START DATASET CONTENT
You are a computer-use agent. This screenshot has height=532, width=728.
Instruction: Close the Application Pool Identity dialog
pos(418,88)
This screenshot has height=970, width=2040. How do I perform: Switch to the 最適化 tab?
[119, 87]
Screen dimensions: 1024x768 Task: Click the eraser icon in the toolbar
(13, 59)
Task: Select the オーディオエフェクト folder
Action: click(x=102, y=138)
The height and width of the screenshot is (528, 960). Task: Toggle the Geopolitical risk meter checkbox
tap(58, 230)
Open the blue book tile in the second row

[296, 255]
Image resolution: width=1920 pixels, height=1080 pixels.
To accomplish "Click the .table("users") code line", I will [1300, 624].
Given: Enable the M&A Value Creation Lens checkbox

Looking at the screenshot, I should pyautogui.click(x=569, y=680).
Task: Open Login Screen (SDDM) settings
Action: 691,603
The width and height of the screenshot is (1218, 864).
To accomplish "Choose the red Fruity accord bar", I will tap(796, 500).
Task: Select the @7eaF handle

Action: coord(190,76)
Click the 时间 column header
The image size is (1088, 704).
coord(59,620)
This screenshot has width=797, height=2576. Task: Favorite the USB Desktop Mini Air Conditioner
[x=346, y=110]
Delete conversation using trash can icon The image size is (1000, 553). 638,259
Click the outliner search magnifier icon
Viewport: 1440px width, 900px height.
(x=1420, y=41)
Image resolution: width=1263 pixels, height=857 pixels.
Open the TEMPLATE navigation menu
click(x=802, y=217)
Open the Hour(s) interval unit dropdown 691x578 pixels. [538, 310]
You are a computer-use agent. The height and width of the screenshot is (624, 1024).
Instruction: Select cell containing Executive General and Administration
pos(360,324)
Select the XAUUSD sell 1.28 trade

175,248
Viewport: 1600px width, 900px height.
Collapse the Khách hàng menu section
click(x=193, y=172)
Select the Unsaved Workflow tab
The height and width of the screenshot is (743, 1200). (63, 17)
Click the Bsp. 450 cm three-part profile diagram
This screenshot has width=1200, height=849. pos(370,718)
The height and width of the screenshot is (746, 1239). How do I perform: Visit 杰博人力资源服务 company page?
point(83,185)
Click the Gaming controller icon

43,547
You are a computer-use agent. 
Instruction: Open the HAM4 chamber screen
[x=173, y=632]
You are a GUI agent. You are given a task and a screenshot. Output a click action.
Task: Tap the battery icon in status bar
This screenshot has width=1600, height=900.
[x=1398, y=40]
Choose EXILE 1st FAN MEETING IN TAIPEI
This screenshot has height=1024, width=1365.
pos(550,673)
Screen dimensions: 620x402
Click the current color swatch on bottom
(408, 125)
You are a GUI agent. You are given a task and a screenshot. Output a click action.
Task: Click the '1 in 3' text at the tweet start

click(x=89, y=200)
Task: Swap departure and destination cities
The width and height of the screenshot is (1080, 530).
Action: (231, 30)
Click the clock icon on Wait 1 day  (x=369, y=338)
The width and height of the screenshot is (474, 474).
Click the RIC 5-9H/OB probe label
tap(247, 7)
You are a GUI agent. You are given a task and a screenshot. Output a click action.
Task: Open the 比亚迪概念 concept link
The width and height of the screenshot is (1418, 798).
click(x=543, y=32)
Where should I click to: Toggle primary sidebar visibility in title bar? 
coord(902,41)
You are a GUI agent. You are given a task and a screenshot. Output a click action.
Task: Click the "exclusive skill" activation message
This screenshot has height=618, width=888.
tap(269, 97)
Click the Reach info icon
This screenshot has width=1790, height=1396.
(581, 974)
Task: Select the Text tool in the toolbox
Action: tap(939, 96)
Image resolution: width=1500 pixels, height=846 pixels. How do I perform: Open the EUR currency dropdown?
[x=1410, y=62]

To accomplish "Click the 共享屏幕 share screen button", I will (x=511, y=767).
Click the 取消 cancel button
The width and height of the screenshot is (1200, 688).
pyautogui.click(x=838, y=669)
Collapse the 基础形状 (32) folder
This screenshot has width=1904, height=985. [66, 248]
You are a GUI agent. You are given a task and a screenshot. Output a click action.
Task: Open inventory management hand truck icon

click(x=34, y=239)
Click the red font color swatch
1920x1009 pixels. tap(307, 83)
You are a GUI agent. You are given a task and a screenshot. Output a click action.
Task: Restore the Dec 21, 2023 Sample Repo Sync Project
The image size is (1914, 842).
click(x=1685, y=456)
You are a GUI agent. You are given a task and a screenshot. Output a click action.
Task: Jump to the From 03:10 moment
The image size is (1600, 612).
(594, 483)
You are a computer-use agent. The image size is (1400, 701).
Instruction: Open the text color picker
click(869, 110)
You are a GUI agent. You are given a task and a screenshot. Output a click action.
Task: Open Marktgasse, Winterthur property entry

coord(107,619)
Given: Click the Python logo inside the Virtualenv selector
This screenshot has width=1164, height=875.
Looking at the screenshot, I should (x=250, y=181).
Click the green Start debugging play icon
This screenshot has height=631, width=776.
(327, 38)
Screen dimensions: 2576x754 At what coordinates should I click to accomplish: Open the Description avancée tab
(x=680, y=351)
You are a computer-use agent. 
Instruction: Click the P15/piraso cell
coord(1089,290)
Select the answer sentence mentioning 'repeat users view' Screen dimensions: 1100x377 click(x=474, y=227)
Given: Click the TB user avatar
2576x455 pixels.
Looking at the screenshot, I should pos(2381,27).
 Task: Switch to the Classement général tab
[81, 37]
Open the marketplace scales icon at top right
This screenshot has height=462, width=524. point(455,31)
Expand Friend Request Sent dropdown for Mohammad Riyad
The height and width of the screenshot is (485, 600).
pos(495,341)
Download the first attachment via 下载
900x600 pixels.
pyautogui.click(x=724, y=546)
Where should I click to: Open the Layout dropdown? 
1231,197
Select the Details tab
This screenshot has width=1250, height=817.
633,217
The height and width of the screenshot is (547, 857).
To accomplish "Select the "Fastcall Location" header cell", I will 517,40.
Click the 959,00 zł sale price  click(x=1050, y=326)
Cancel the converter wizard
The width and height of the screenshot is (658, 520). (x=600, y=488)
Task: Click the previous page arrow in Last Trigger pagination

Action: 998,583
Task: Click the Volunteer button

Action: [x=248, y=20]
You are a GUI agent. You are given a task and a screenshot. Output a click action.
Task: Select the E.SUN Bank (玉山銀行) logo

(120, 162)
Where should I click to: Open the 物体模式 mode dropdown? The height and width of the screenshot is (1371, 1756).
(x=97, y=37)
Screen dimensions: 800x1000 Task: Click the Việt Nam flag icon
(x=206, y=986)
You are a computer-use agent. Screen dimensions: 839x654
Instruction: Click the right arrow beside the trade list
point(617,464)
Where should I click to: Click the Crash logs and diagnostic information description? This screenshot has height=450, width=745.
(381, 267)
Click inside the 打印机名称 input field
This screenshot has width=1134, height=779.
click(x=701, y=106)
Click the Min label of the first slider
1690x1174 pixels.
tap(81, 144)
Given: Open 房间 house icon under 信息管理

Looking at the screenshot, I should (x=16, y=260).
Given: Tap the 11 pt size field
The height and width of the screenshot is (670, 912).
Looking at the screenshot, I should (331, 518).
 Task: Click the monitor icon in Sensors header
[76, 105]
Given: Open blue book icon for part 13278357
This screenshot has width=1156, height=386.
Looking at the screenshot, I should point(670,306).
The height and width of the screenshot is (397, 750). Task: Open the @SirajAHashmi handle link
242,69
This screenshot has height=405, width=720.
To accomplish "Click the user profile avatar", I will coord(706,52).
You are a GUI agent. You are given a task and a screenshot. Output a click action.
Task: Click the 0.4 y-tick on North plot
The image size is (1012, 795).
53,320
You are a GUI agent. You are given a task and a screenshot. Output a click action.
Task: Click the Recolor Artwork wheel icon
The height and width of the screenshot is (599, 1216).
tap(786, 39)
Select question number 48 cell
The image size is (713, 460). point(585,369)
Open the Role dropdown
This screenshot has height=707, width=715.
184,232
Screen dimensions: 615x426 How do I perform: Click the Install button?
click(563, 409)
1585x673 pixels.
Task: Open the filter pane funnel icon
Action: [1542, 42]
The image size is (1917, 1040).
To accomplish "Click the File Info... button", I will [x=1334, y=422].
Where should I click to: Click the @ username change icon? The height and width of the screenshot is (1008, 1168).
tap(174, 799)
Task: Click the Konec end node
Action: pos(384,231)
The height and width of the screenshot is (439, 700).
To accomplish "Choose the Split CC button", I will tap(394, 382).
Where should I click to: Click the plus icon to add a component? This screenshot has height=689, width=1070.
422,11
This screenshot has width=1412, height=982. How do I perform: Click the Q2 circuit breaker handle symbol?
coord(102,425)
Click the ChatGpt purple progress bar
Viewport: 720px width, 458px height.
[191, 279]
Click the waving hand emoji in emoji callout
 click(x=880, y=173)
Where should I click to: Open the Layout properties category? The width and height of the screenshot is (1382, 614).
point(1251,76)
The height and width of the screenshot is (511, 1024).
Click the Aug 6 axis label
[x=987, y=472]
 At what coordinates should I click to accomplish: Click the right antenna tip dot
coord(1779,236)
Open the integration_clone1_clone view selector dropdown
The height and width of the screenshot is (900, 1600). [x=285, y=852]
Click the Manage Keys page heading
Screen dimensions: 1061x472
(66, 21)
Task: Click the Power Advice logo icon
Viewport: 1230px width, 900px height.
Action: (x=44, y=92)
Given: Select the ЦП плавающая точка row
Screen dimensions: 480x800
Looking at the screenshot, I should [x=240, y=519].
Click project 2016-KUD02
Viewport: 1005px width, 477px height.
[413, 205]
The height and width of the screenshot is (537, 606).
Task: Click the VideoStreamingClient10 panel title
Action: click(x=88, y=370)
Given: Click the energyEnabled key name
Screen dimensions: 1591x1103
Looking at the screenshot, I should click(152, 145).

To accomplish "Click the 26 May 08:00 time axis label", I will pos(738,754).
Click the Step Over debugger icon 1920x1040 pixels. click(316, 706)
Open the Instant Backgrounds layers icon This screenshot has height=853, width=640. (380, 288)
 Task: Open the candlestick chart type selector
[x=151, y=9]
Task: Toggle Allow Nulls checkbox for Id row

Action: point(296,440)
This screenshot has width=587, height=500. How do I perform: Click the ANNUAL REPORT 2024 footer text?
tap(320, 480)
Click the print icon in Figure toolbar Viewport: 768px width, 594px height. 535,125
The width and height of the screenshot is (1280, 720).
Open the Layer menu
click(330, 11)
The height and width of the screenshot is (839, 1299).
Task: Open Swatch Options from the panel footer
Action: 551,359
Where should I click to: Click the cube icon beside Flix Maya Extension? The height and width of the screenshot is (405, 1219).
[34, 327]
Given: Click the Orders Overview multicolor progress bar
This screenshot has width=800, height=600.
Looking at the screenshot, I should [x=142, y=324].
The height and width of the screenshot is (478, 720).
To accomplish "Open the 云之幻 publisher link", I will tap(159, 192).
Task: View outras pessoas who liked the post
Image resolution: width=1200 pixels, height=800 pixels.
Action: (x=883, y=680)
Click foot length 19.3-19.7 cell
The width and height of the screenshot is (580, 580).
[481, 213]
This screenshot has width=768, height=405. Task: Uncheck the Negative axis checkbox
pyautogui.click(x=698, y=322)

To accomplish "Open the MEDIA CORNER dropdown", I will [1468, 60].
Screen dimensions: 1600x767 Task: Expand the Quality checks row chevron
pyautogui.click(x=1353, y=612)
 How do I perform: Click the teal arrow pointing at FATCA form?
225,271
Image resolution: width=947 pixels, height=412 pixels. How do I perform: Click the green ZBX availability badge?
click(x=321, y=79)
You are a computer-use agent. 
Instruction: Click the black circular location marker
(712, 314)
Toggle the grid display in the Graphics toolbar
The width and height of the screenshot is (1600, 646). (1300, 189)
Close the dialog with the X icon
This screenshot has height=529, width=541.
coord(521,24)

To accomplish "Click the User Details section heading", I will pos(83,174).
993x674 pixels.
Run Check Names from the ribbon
END DATASET CONTENT
WHAT THE EXERCISE ASKS: Among the records, find each line where the word "inside" occurs, and copy it.

ANSWER TO THIS EXERCISE:
Given: Click the Python logo inside the Virtualenv selector
Click inside the 打印机名称 input field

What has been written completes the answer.